The answer should hold only the lines from the one that contains "the context of" through the last line of the material, repeated exactly, without pictures.

• THE INPUT:

[Start of section]

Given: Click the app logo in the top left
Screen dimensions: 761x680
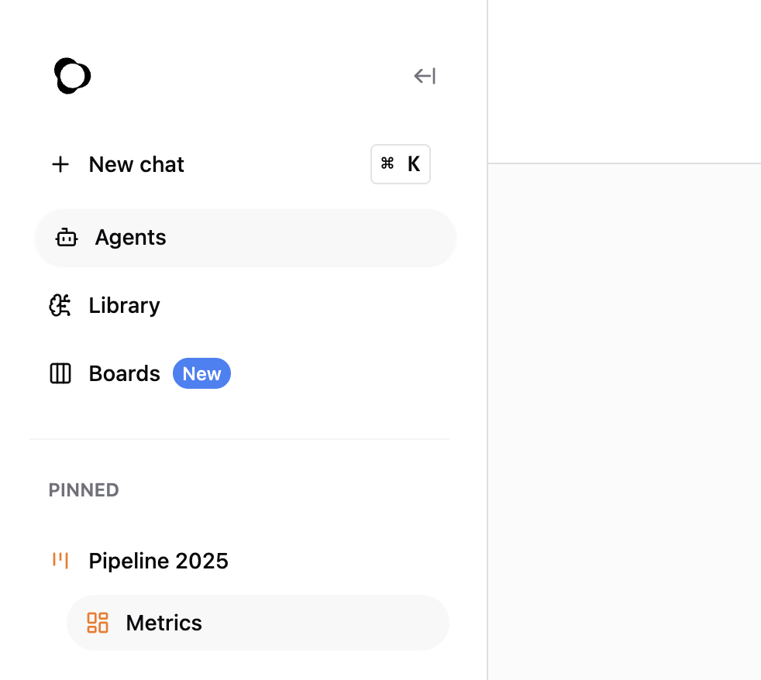Looking at the screenshot, I should [72, 75].
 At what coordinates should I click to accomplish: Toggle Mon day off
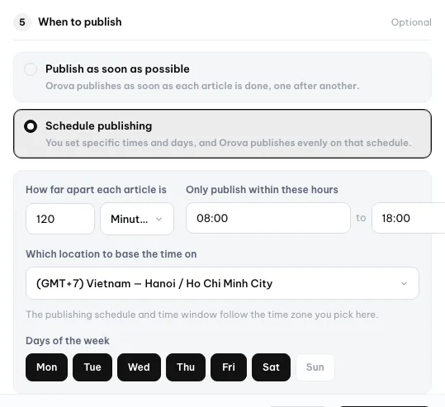coord(46,367)
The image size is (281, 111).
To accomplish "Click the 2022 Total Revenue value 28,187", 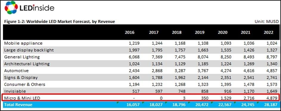I will coord(271,105).
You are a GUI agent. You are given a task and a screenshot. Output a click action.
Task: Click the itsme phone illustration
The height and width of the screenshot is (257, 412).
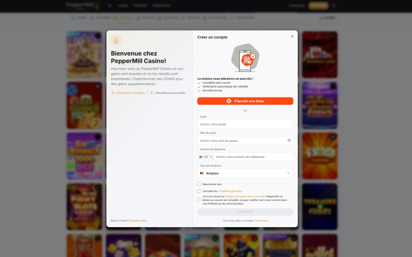pos(245,58)
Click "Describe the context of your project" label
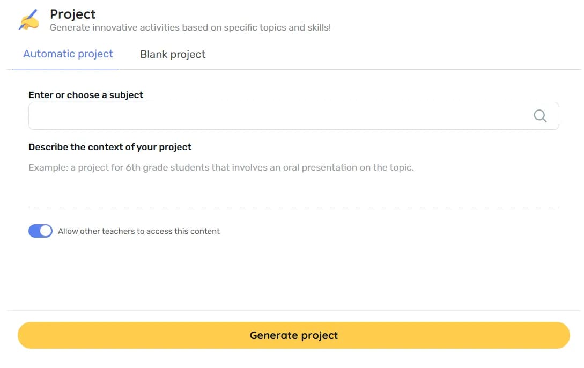 click(x=110, y=147)
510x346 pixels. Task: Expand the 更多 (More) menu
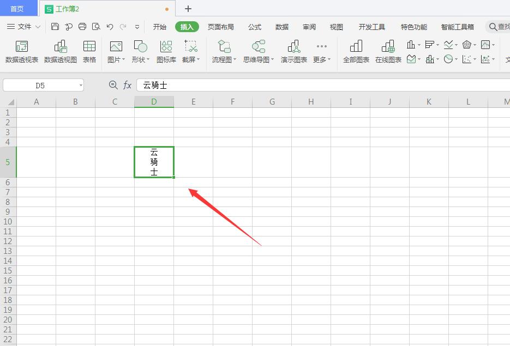tap(321, 51)
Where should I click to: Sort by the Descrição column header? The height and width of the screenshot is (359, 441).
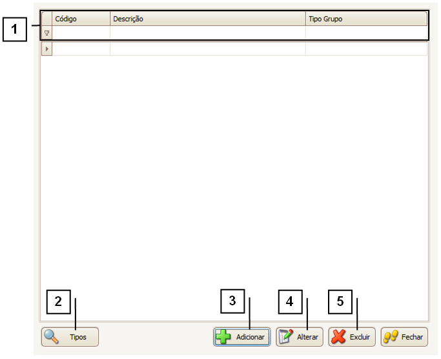click(207, 19)
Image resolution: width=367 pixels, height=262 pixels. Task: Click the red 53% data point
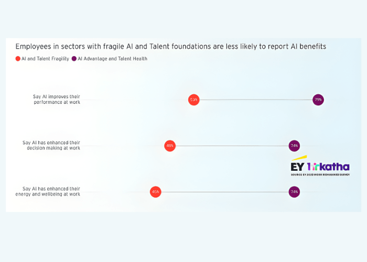point(194,100)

[End of section]

• RESPONSE AREA:
Click "Describe the context of your project" label
 click(x=110, y=147)
510x346 pixels. Task: Expand the 更多 (More) menu
tap(321, 51)
Where should I click to: Sort by the Descrição column header? The height and width of the screenshot is (359, 441).
click(207, 19)
Image resolution: width=367 pixels, height=262 pixels. Task: Click the red 53% data point
point(194,100)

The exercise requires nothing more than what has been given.